Мефодий сбегал в сарай, вернулся с брезентовым мешком.

— Сетка. Поставь в заповеднике оглядошно, утайно.

— Да ведь Андриян-то Ерофеич головы нам оторвет.

— Его эта сетка… с прошлого лета, — неожиданно легко слукавил Мефодий. — Только того… ничего не знаешь, Федя. Действуй на свой риск и страх. Очень уж хочется угостить старика крупненькой…

«Не ехать — скажет: «Какой ты хозяин, если не знаешь, на твоих землях нахожусь». Поехать — спросит: «А ты зачем? И что вы не дадите минуты одному побыть?» Поеду… Выклянчу кое-что для моих овечушек-косматушек. Заодно посоветуюсь: держаться за орошаемую станцию или расстаться с нею?»

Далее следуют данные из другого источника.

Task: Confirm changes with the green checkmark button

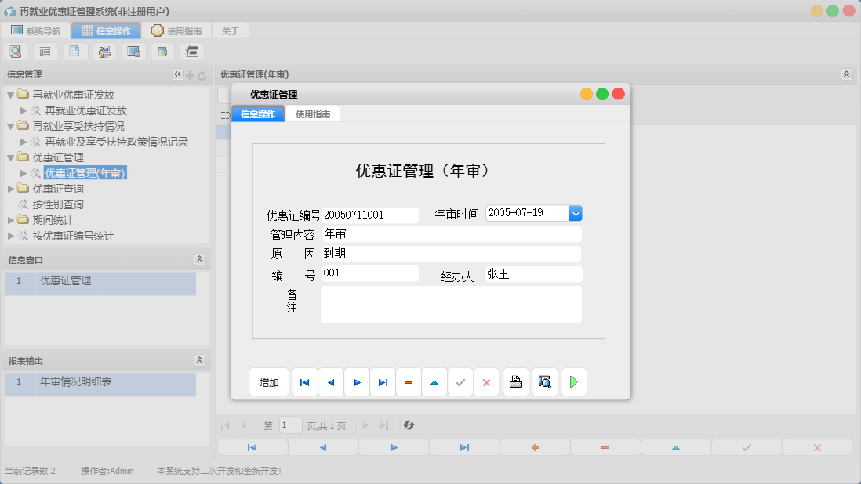Action: 460,381
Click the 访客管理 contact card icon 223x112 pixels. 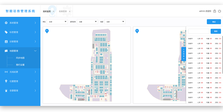(x=6, y=42)
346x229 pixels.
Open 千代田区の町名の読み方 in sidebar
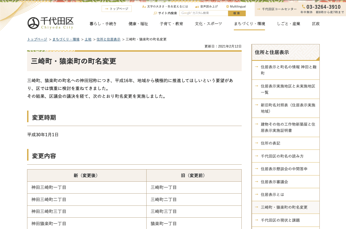282,156
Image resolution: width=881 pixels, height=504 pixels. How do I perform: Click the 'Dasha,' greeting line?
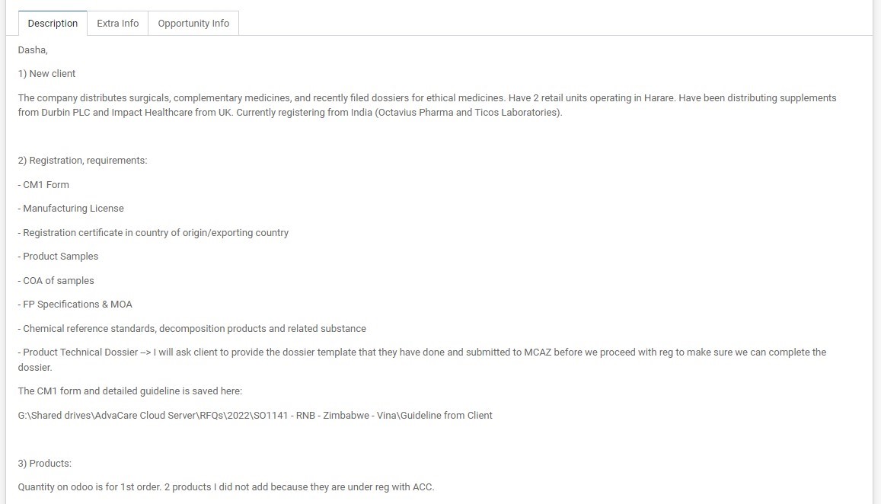(33, 50)
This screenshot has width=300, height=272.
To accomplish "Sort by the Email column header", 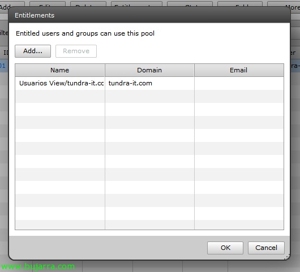I will click(239, 70).
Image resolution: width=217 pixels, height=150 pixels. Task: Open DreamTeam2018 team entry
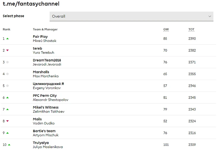click(x=47, y=60)
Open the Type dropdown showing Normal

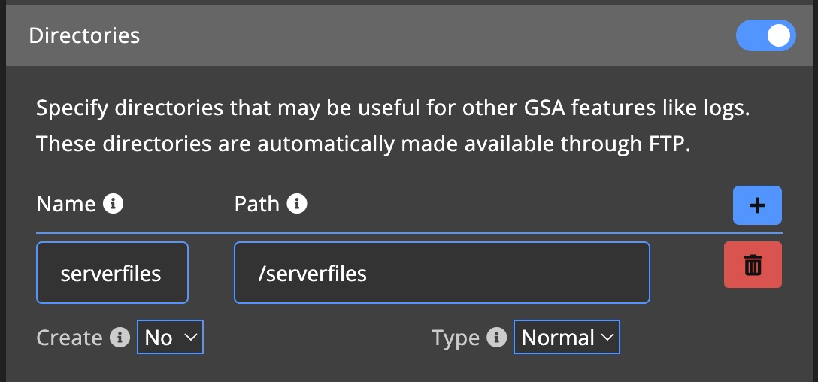tap(566, 338)
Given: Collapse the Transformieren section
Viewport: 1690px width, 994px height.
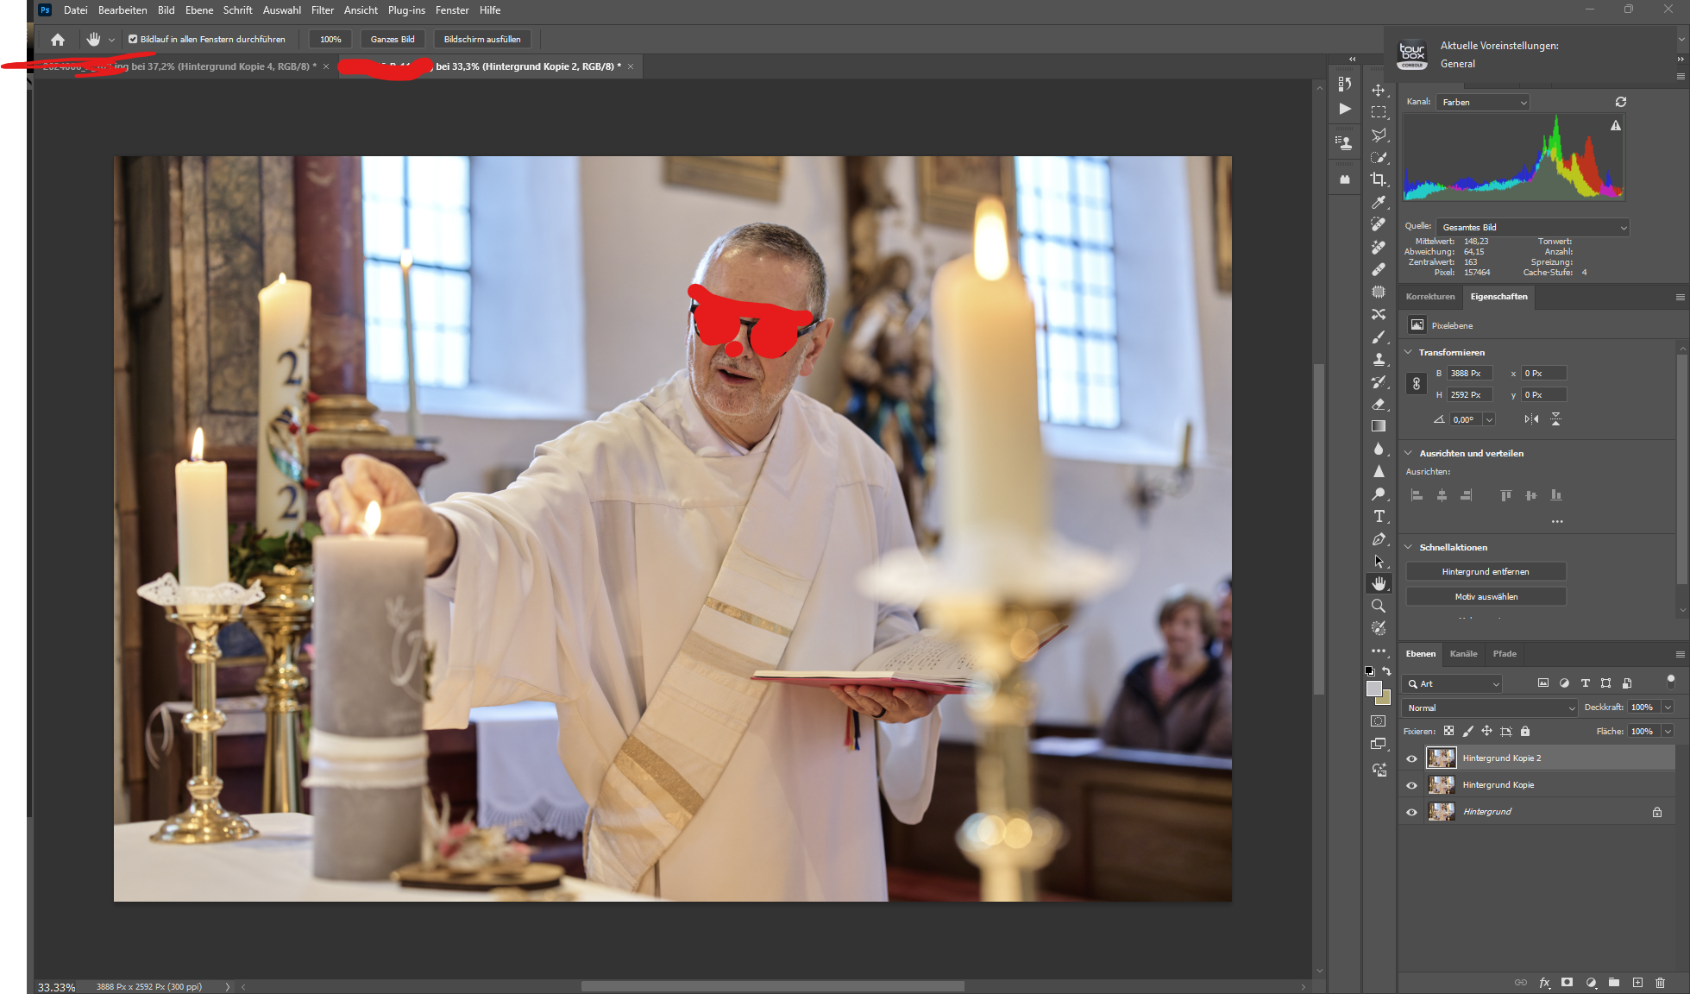Looking at the screenshot, I should coord(1409,352).
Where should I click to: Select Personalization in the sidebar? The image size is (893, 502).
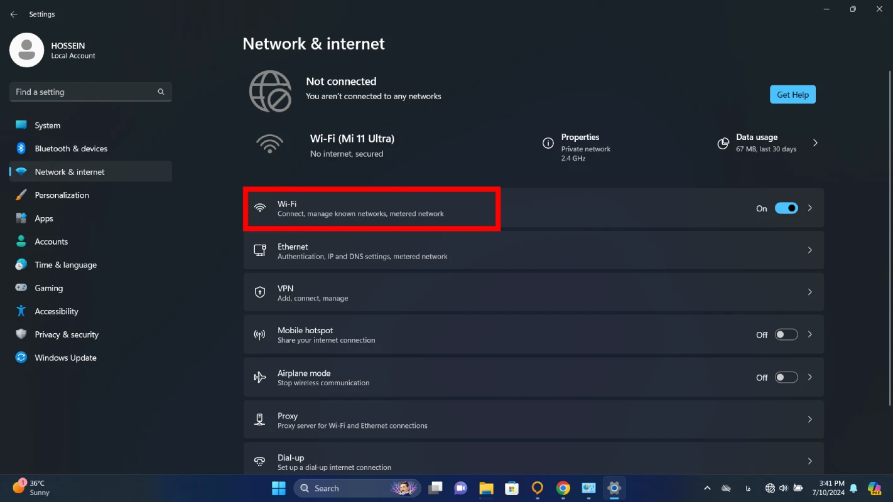[62, 195]
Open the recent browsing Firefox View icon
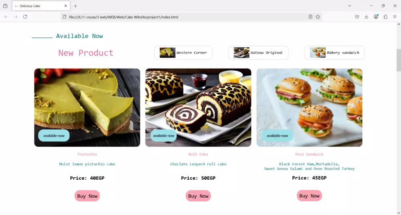 5,6
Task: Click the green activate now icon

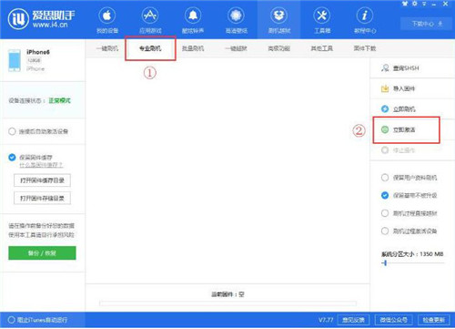Action: click(385, 129)
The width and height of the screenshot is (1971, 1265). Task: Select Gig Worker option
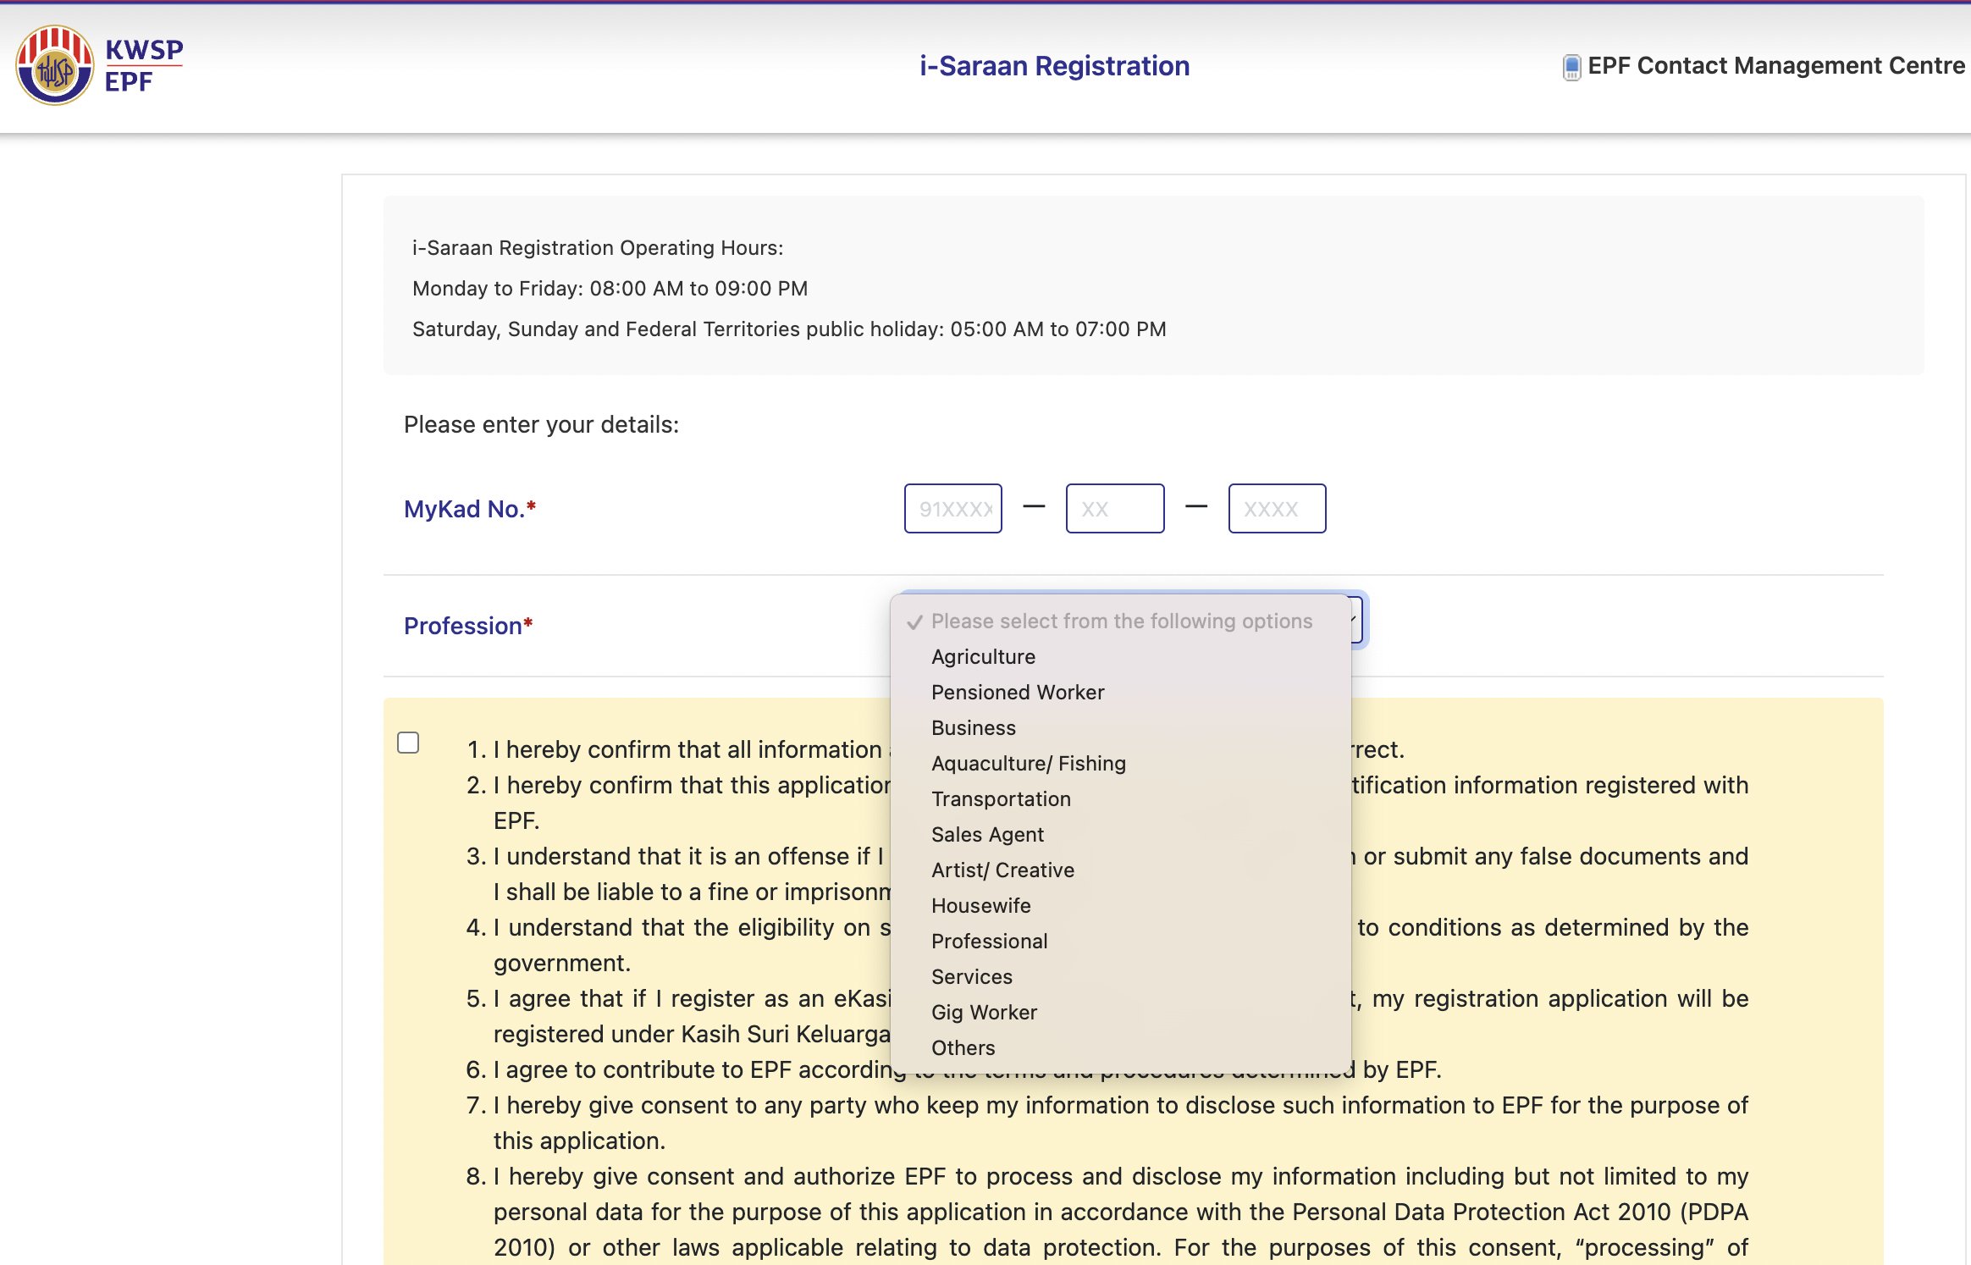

Мефодий проехал на газике по свежей плотине на притоке Сулака, свернул на давний трехтропный путь — два накатали колеса, а средний проторили кони. Высокая на гривках, хлестала трава по машине.

Мефодий остановил машину за домом Алены у березняка, вылез и, улыбаясь, направился к мужикам, расположившимся на полянке перед домом — кто на завалинке, кто на бревне, кто на земле. Андриян сидел на бревне между Филиппом и Елисеем. — Филипп был в опрятном пиджаке и сапогах, Елисей в куртке с молнией, в берете набекрень. Терентий сидел позади брата, скрестив на груди руки. Из окна выглядывала Алена, медно светясь загорелым лицом.

Настроение уверенности, бодрости овладевало Мефодием всегда при взгляде на Андрияна Толмачева, и особенно сильное впечатление производили на него конференции, совещания, где собирались такие вот отобранные жизнью, просеянные через редкое решето опыта люди.